Thomas: I guess I did. A friend of mine was living in England in the early 90's and was involved in a lot of anti-racist demonstrations. I noticed it on a flyer my friend brought back from London. I researched it and slowly found out that it was the symbol of a group called the Iron Front. In the 30's, in Berlin and other cities when the brown shirts and the proto-Nazi party was heating up, this group was the only one who was trying to fight them in the streets, block them, and to let people know [who the Nazis] were and what they were about to become. Obviously, it's not just our symbol, and it's not even a symbol like an anarchy sign, an equals sign, or a peace sign that are used in punk. It's something that has really deep historical roots and we're proud to carry it, but other folks should too.

Jim: You always talk about how government and pop culture needs to be improved.

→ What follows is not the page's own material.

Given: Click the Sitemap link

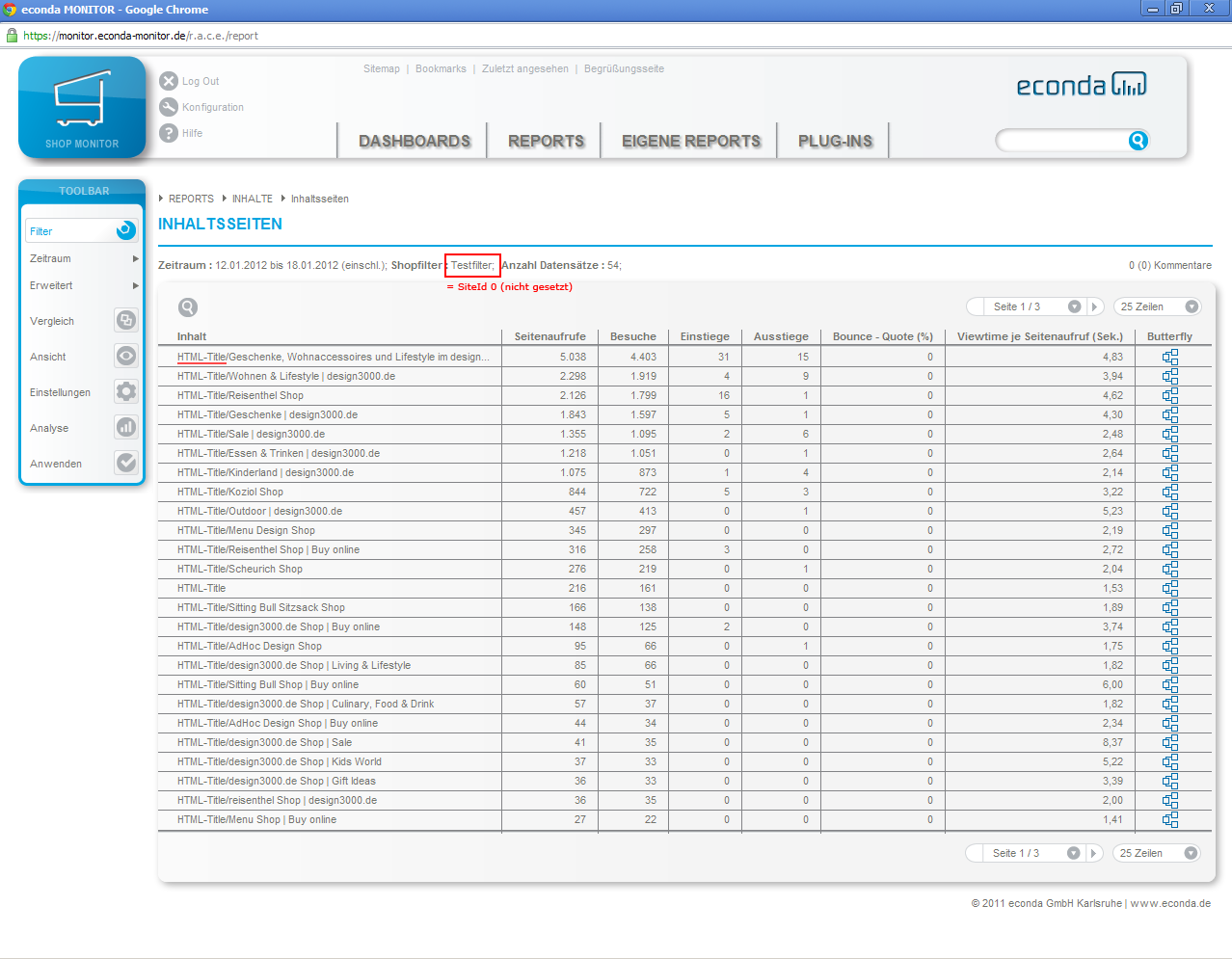Looking at the screenshot, I should (381, 69).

If you had your way, how would you improve pop culture? What needs to be done?

Thomas: I think niche marketing and telling different age groups what they should be entertained by is a big problem. I think, obviously, the lowest common denominator is the viciousness of a lot of reality television. There's not enough credit given to people's intelligence or the amount of collaboration from the bottom. There are huge arts in working class communities that used to inform the things that everyone else thought was cool. I'll even take it back to jazz or the Zoot Suit Riots. Now it's all coming from the top down, it's just another aspect of the grand consolidation. I wouldn't tell you what media company I would destroy first or who I'd fire from executive boards of different music television programs. I think there's people better qualified, possibly at this table right now, that could give me better suggestions about that. I just resent the sense of hollowness, condescension, and distortion of art that is happening. We see it with the youngest kids that come to our shows. They want to be dialed into something real and they're trying, but the distance they have to go is so much further than we even had to go to find something authentic.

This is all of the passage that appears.